By providing the temperature sensor 34 at such a position, in the vertical position, as shown in FIG. 13B, when viewed from the axial direction of the fixing roller 31, it passes through the rotation center of the fixing roller 31. Thus, with respect to the straight line extending upward in the vertical direction, the heat sensitive portion 34a can be disposed at a position of 90 [°] -θ3 / 2 [°] opposite to the position in the horizontal orientation.

That is, the position of the heat-sensitive portion 34a in the horizontal position and the vertical position is a position where the convection states are substantially the same, that is, a position which is plane-symmetric with respect to the vertical plane passing through the rotation center of the fixing roller 31. Therefore, the heat conduction conditions including the convection state are substantially the same in the vicinity of the heat sensitive part 34a in each installation posture.
Accordingly, the surface temperature of the fixing roller 31 in each installation posture can be estimated by using only one correction table, and the storage capacity of the correction table storage unit 155 that stores the correction table can be saved.

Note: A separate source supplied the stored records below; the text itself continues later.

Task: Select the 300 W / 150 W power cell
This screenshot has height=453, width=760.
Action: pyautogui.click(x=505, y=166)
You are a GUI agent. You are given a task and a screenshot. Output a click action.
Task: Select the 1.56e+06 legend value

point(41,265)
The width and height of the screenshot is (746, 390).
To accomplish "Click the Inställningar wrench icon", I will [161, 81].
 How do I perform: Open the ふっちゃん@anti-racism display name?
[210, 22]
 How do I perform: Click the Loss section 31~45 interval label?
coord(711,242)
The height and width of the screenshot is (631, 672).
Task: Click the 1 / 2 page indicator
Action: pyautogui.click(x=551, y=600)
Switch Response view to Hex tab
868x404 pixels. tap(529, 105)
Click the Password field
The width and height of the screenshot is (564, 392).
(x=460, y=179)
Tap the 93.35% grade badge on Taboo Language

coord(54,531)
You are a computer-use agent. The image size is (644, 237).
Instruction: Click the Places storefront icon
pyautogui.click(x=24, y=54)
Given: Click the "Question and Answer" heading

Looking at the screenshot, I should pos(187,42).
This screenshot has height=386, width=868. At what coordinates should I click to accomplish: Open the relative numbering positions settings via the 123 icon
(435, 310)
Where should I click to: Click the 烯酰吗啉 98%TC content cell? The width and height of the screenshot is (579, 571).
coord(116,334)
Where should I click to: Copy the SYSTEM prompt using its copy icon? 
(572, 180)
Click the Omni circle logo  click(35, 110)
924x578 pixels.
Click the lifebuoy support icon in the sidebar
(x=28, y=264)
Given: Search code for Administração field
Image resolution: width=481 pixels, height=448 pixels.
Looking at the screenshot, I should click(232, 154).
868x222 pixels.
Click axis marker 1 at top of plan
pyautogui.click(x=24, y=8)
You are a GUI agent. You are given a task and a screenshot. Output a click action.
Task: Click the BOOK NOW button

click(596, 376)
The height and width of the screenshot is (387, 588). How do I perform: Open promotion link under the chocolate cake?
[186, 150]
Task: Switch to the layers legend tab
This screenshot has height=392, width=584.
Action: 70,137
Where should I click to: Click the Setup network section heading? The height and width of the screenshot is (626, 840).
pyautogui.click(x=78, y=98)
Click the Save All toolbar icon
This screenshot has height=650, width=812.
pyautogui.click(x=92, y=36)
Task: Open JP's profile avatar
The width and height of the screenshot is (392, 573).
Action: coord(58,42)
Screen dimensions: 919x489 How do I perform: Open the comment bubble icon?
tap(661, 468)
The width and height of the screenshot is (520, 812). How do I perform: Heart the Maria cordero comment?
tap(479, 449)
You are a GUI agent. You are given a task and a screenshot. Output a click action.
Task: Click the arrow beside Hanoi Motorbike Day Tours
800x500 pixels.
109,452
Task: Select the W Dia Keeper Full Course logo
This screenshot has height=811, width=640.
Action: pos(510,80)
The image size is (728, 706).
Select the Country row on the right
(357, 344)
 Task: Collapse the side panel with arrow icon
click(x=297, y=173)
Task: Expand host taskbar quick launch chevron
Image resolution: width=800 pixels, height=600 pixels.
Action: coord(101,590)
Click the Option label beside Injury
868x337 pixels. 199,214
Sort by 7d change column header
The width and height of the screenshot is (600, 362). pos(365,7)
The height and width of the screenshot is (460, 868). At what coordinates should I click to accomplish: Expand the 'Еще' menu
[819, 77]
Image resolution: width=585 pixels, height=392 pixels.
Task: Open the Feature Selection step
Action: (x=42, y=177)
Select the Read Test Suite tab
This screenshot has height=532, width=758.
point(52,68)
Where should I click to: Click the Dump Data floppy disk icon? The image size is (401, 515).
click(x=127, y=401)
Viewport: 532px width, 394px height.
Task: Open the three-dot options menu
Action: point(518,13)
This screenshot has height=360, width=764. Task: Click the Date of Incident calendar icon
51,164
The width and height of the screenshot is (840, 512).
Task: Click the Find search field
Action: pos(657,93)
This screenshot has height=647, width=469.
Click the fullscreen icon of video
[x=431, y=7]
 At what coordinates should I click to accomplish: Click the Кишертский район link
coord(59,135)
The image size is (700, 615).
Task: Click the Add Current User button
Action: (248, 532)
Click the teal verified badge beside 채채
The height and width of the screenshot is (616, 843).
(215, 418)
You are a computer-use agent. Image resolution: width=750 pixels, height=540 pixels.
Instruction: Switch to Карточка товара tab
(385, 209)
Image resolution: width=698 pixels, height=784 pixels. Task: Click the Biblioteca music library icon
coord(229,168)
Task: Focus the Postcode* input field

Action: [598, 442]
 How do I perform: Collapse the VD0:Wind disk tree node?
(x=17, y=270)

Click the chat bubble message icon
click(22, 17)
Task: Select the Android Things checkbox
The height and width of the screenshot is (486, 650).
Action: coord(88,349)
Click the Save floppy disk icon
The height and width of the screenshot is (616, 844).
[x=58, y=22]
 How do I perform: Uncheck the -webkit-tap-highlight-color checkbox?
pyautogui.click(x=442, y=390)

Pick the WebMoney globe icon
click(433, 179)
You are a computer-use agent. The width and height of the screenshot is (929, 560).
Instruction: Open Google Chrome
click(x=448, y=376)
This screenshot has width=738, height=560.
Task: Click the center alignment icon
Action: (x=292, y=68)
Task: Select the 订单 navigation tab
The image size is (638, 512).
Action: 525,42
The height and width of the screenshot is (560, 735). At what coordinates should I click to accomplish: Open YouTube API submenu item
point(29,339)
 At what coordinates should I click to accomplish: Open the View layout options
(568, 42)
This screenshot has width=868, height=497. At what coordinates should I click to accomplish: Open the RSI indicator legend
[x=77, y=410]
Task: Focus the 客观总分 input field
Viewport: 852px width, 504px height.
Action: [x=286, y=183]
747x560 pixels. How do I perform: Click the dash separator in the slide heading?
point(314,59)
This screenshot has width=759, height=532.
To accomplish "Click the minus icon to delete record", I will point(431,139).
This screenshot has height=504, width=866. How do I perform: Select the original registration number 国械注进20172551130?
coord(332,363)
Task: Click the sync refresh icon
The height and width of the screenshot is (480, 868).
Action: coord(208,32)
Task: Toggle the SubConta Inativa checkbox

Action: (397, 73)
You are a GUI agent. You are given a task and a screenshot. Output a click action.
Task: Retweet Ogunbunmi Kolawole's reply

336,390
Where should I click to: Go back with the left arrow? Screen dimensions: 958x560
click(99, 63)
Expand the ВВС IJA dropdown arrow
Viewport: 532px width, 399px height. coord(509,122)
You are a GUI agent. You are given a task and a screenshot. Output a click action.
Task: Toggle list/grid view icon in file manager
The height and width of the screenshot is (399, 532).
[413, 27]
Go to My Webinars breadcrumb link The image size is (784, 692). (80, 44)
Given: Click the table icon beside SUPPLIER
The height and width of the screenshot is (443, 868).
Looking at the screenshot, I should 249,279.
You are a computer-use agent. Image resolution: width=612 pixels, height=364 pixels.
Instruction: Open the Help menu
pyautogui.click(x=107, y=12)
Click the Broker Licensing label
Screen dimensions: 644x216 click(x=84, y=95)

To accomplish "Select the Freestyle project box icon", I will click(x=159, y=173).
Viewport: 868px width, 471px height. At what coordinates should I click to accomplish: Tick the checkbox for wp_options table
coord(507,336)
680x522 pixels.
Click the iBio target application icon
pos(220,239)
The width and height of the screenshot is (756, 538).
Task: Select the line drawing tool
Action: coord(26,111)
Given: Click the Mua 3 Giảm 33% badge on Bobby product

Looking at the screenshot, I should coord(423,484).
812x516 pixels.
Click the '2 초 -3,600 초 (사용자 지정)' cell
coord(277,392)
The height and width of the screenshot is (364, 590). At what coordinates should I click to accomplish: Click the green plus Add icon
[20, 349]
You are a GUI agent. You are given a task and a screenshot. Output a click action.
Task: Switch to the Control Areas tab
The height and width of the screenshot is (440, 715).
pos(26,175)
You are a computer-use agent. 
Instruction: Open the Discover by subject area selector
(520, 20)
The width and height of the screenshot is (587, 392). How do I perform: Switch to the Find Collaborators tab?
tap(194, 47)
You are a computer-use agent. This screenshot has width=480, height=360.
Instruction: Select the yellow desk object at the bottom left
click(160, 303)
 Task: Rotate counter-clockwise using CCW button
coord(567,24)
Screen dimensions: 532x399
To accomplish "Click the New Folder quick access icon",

(2) In the fourth embodiment, the thermal sensor 36a of the temperature sensor 36 is just above the center of the roller in both the horizontal position and the vertical position according to the installation position of the printer 400. However, the present invention is not limited to this.
For example, even if the heat sensitive part 36a is not located at a position directly above the center of the roller, a correction table corresponding to each posture and position is used as in the second embodiment, so that the surface temperature of the fixing roller 31 can be adjusted. Estimation is possible.

For the same reason as described above, in the third embodiment, the first temperature sensor 134 and the second temperature sensor 135 are not necessarily in the position just above the center of the roller in the horizontal position and the vertical position, respectively. Needless to say, there is no need to distribute them.
(3) In the above embodiment, the correction table storing the correction coefficient for estimating the actual surface temperature of the fixing roller 31 from the output of the temperature sensor in the horizontal posture is stored in the correction table storage unit 155. It was.

However, in order to further improve the temperature detection accuracy of the fixing roller 31, a fine correction table may be created.
Strictly speaking, the temperature sensor is detected by being influenced by both the heat transmitted from the surface of the fixing roller 31 by heat conduction such as convection and the temperature in the housing of the fixing unit 30 (hereinafter referred to as “atmosphere temperature”). Output the value.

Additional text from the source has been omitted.